= EXERCISE INPUT =
—————
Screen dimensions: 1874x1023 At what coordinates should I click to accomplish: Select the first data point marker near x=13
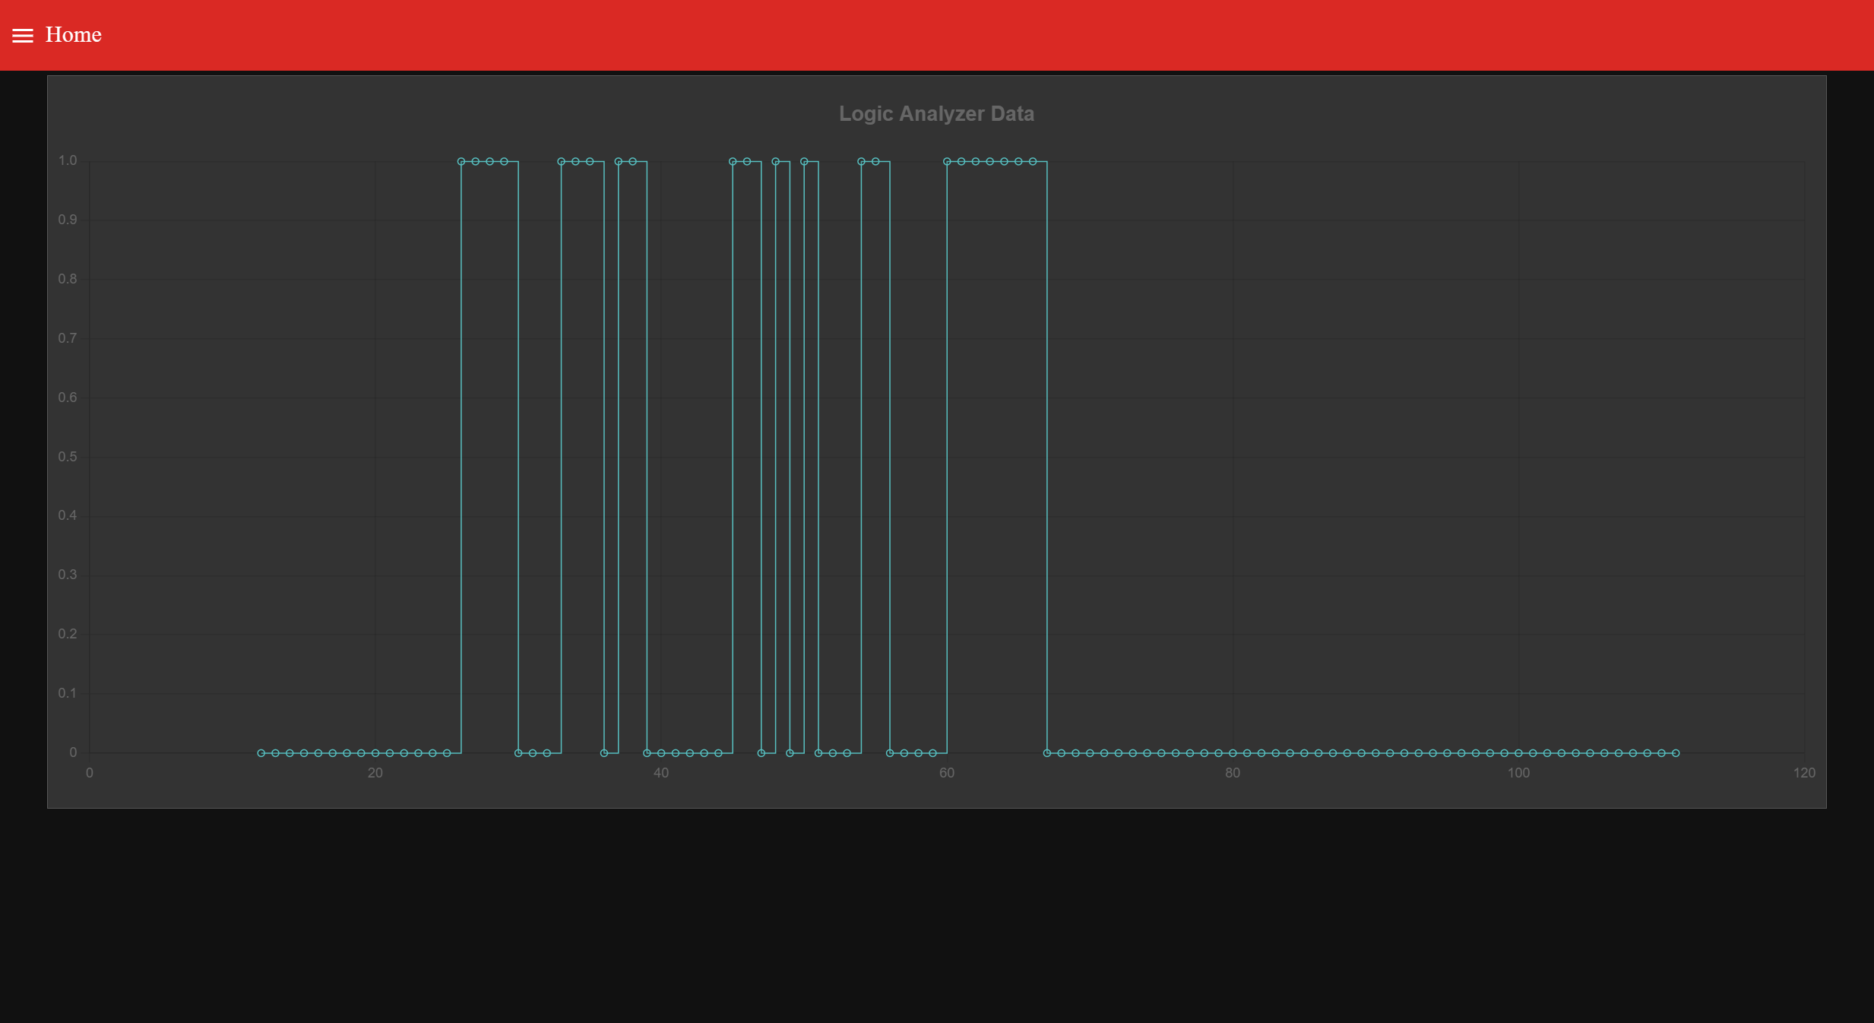pos(260,752)
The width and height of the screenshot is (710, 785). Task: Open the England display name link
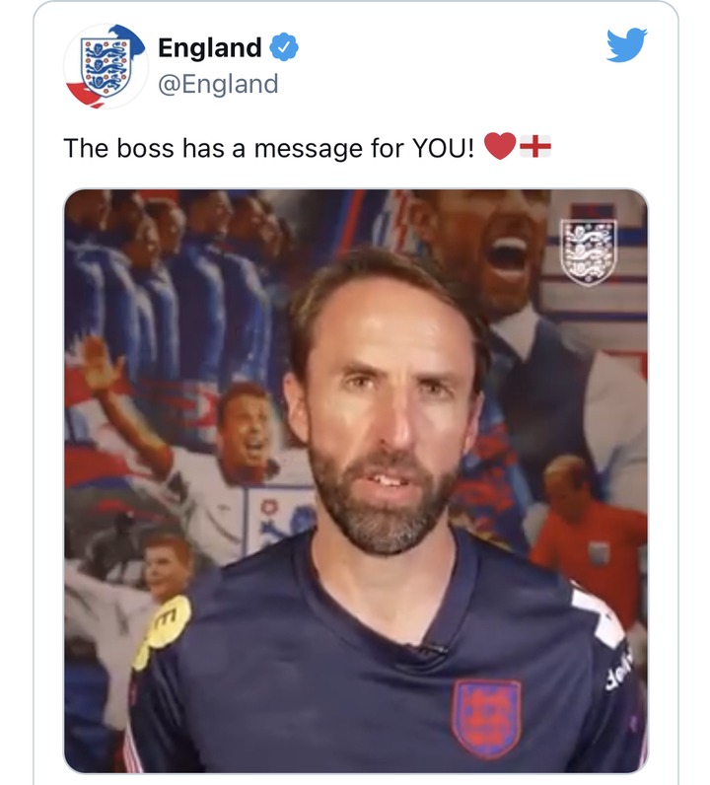(x=210, y=47)
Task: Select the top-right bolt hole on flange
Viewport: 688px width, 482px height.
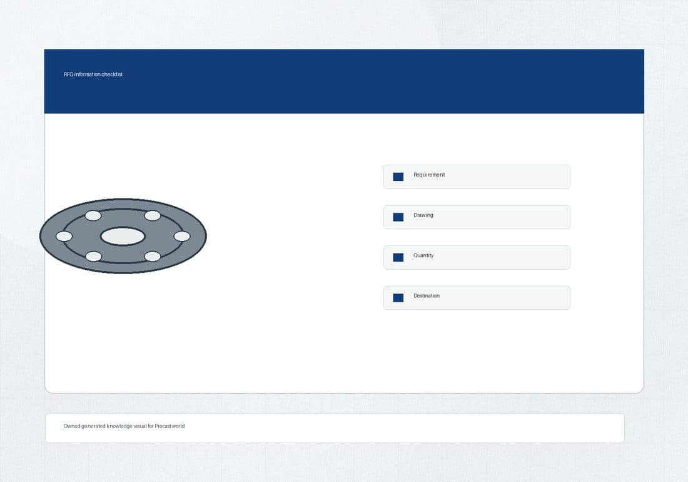Action: 152,215
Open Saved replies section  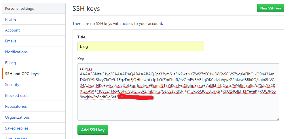point(17,128)
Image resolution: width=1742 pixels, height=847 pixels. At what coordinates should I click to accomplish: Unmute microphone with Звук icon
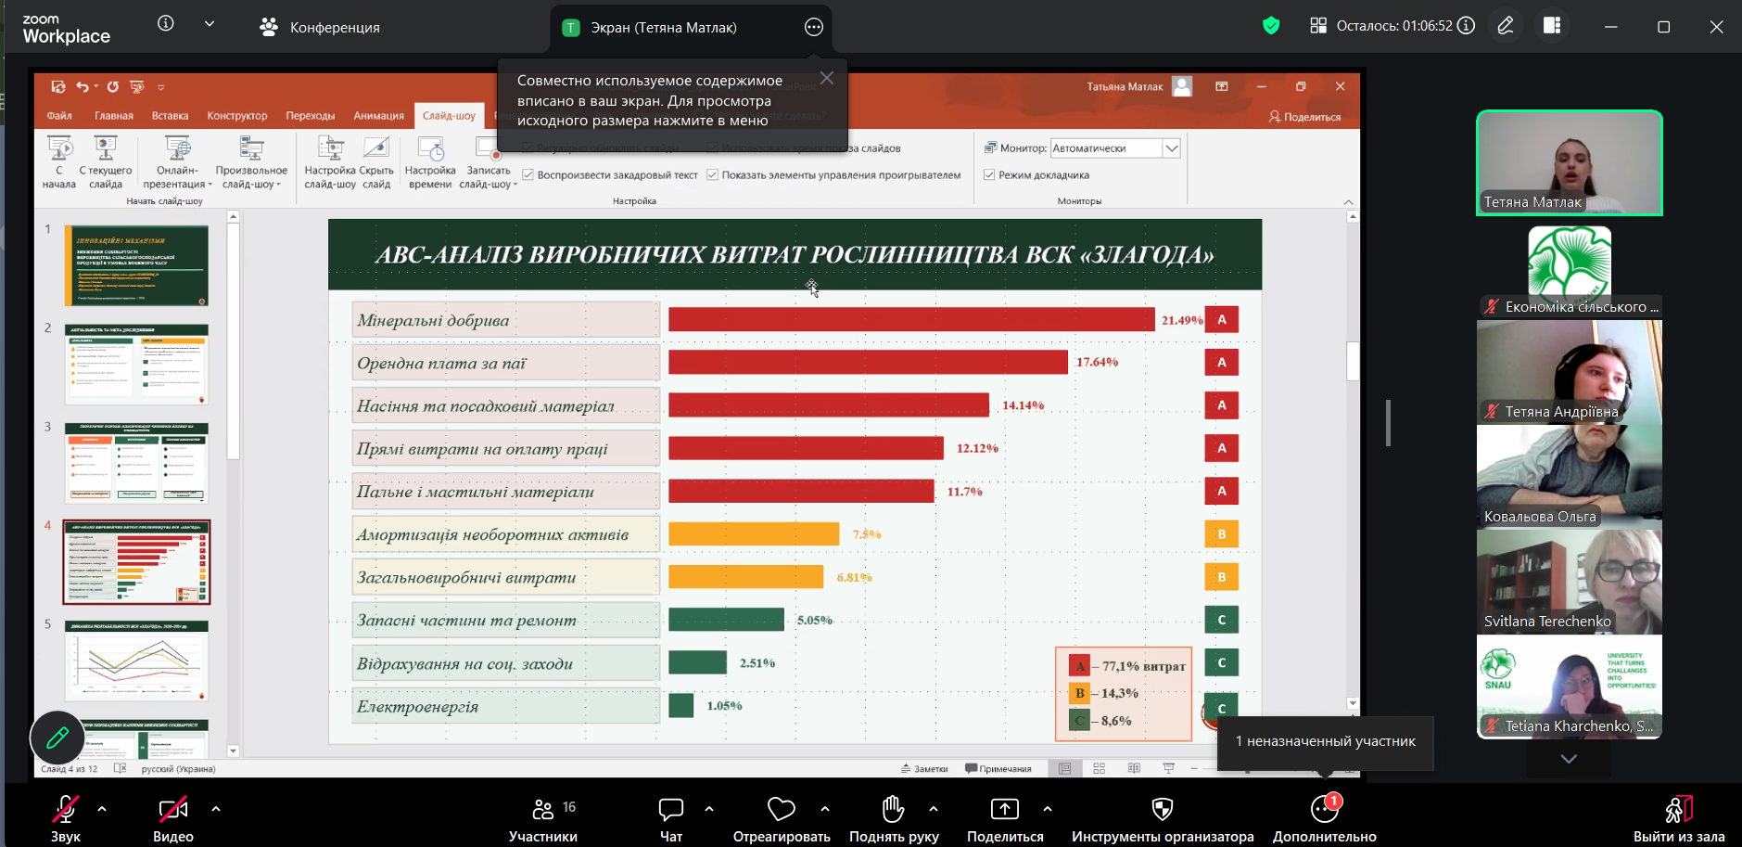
—————
= WHAT YOU HAVE TO DO =
Pick out every line of the data above that contains the word "Task", and copy each one in full.

= THE ANSWER =
The width and height of the screenshot is (710, 785). Task: Open the England display name link
Task: Select the top-right bolt hole on flange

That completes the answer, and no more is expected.